How should we approach our patients with severe sepsis or septic shock? How can we simultaneously and effectively perform all the necessary tests and treatments? Take blood and cultures, attach monitoring devices, insert intravenous/central/arterial lines, start antibiotics, arrange imaging and X-rays, ask for a surgical opinion or arrange for an operating room to be available, administer fluids, give vasopressors …? No matter how efficient we are as individual doctors, a single doctor or nurse simply cannot adequately manage a patient with severe sepsis within acceptable time delays.

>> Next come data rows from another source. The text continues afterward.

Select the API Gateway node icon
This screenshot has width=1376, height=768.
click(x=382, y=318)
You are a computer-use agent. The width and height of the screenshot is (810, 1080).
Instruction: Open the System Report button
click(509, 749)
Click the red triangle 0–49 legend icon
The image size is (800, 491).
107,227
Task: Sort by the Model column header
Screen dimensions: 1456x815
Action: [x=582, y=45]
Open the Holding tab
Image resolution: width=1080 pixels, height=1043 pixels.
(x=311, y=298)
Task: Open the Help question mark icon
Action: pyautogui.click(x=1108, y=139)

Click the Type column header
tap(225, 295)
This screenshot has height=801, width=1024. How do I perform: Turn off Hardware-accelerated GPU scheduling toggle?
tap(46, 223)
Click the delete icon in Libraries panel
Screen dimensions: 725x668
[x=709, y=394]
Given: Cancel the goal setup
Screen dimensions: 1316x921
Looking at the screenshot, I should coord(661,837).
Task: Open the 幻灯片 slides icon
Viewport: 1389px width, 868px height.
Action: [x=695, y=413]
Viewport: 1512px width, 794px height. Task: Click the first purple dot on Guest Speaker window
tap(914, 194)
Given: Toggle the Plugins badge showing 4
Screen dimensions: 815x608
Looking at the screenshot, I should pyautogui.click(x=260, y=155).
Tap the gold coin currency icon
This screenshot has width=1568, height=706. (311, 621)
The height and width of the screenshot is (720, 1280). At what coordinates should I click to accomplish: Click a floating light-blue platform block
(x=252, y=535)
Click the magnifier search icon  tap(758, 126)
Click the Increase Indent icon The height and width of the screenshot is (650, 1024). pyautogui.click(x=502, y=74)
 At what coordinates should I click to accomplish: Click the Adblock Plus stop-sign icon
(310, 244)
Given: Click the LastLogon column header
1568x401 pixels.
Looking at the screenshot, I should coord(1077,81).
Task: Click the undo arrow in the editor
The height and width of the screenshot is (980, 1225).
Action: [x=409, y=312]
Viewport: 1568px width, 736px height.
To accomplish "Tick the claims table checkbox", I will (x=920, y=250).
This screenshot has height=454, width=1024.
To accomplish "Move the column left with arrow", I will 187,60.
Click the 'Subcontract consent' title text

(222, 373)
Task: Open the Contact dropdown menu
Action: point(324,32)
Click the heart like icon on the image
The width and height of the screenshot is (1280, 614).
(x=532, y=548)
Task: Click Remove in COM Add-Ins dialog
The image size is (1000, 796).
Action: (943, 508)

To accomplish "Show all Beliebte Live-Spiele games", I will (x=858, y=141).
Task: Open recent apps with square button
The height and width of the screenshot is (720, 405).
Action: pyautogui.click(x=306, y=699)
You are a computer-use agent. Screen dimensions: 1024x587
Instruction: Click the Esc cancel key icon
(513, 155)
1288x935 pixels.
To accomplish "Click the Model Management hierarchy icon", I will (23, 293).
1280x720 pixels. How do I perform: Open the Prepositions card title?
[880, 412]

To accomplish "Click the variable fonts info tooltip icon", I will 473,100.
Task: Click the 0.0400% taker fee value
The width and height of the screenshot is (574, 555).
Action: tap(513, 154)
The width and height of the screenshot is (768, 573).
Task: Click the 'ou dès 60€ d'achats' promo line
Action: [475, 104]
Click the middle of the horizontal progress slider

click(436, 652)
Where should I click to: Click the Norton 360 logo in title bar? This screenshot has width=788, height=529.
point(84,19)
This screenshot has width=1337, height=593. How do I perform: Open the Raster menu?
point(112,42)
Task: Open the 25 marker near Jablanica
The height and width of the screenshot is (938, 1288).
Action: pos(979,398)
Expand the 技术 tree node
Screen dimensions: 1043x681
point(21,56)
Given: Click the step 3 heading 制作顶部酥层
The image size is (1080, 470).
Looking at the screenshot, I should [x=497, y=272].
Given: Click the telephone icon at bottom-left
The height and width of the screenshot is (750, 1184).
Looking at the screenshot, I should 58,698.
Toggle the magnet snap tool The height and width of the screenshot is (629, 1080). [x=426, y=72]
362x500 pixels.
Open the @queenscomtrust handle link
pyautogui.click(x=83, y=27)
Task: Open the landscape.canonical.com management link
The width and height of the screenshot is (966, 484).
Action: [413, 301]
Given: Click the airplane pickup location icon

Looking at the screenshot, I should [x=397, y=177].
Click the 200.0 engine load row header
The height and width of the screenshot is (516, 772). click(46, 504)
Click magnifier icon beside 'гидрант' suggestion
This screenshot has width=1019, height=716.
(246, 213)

Here, we can learn much from other fields of medicine. For example, severe trauma patients are now never (or very rarely) managed by single physicians, but rather by a team including, as a minimum several doctors and nurses, but which may also include anaesthesiologists, paramedics, radiographers, specialist surgeons, etc. Similarly, in-hospital patients who experience cardiorespiratory arrest will not be managed by one individual, but by a Crash or Code Team of personnel specially trained in resuscitation techniques and able to travel rapidly to the patient in need. Each member of the team has a specific role so that all aspects of management are covered. Importantly too, all necessary equipment is immediately available in a single mobile unit, the ‘Crash Cart’.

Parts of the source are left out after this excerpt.